4 AS CONTRATAÇÕES GOVERNAMENTAIS BRASILEIRAS E O INTERESSE PÚBLICO NACIONAL

Na eleição presidencial de 2002, um dos temas discutidos foi a questão das compras governamentais brasileiras e a defesa dos interesses nacionais. O Presidente eleito, Luiz Inácio Lula da Silva, alertou sobre a licitação para a compra dos novos caças supersônicos realizada pela Força Aérea Brasileira (FAB) e o processo licitatório para a construção de plataformas para extração de petróleo em águas profundas pela Petrobrás. Disse o então candidato que as contratações da Petrobrás e da FAB podem ter influência fundamental no desenvolvimento da indústria aeronáutica e dos estaleiros brasileiros, uma vez que, no caso da FAB, a pura e simples importação dos aviões apenas agravaria o déficit comercial brasileiro e perpetuaria a nossa dependência tecnológica, enquanto que sobre as plataformas, seria um absurdo que uma empresa estatal, a Petrobrás, exportasse dinheiro e empregos, em face à atual situação da economia brasileira.48

A FAB estava realizando licitação para a compra de 12 novos aviões caças, para substituição dos Mirage F-103 da base de Anápolis (GO), negócio de aproximadamente US$ 700 milhões, e o certame foi suspenso por pelo menos um ano pelo Governo atual.49

A Petrobrás, no ano de 2002, contratou uma empresa que construirá a maior parte da plataforma P-50 em Cingapura, e está realizando licitações para a construção de pelo menos outras quatro (P-51, 52, 53 e 54). As regras das licitações para a contratação das plataformas P-51 e P-52 (orçadas em US$ 1 bilhão) foram alteradas no Governo atual,50 e as novas licitações abertas no ano de 2003 (P-53 e P-54) já foram iniciadas com regras que garantem a presença da indústria nacional.

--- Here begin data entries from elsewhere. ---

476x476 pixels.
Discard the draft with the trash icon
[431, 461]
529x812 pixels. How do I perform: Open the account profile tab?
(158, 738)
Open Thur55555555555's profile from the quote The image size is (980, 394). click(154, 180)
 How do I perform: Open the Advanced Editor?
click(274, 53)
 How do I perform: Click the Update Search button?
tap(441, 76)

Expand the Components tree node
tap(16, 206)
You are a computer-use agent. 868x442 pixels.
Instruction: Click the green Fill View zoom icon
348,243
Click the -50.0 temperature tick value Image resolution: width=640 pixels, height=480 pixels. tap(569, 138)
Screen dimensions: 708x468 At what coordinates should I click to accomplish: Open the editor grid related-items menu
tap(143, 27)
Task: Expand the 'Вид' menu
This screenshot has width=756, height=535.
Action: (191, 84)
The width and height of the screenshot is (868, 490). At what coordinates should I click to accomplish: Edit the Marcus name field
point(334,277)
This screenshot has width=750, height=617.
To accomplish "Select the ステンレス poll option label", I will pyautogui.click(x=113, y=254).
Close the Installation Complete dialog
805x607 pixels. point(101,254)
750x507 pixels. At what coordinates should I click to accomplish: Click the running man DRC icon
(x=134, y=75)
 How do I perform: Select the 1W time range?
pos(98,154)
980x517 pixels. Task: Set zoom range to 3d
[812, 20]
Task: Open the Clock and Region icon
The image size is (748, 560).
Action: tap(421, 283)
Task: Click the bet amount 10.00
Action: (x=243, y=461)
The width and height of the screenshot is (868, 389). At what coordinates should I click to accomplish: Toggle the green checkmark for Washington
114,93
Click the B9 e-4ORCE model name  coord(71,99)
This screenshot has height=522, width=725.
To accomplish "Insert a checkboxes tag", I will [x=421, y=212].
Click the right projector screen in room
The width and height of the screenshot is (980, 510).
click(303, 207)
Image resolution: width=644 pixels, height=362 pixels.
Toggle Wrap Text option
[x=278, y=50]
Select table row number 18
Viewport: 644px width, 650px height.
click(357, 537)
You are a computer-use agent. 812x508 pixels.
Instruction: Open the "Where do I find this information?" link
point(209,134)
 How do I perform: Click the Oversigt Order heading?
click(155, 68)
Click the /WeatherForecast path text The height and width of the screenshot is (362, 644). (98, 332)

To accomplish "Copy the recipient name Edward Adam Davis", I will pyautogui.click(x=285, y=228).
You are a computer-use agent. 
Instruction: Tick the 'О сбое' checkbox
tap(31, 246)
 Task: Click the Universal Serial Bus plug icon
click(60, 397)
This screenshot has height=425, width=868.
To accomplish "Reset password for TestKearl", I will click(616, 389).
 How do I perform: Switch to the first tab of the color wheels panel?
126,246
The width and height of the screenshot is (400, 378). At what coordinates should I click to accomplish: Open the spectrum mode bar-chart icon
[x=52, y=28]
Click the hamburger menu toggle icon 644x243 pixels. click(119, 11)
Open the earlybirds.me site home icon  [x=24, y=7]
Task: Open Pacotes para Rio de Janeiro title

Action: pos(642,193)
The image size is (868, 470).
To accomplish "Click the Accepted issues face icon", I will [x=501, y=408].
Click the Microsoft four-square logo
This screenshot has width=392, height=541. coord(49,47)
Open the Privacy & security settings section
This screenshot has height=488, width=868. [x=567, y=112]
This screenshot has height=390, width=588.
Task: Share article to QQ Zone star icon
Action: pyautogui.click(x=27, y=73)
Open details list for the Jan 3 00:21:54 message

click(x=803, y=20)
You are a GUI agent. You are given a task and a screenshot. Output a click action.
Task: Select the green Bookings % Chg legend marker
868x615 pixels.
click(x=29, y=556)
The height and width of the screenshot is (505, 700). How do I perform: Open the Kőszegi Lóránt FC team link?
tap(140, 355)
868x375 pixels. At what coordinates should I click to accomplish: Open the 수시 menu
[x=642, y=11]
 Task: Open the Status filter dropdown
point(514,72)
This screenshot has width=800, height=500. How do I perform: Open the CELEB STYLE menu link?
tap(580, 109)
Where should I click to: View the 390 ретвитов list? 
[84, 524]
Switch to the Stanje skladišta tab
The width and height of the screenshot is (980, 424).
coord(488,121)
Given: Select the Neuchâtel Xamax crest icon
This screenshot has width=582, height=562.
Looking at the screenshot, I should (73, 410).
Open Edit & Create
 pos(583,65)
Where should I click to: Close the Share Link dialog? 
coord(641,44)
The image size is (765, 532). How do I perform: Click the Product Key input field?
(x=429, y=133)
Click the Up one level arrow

Pode-se garantir de duas formas o conteúdo nacional mínimo: ou fixando um percentual, que pode variar de 40% a 60% do total das encomendas, ou obrigando o vencedor a fazer algumas partes da obra e comprar certas peças no país.51 Como uma das principais bandeiras do então candidato Lula, com o ideário de que o Estado deve ser um agente ativo de política industrial por meio de suas compras, nas licitações da Petrobrás realizadas no novo Governo Federal está sendo exigido um percentual mínimo reservado à indústria nacional (conteúdo nacional de no mínimo 60% a 75%), excluindo-se as compras de equipamentos que não são feitos no Brasil, para o estímulo da indústria brasileira e geração de empregos, obrigando que a construção e a montagem de boa parte das plataformas seja no Brasil.52

Julio Gomes de Almeida entende que "no Brasil, é necessário resgatar o poder de compra do Estado, sobretudo para o país ter condições para desenvolver uma política tecnológica, até mais importante que a industrial". As aquisições relativas à informatização do aparelho Estatal, as compras dos aviões da FAB, as compras da Petrobrás têm que levar em conta o incentivo ao desenvolvimento nacional. A agência aeroespacial norte-americana (NASA), não apenas compra mas também financia pesadamente pesquisas de novos materiais, microeletrônica, lembra Gomes de Almeida.53

Enfim, não é compatível com o interesse público nacional a contratação de empresas estrangeiras situadas fora do Brasil para a execução/fornecimento desses objetos a serem contratados, sem se levar em conta a questão da remessa de dinheiro para o exterior e a própria exportação de investimentos e empregos.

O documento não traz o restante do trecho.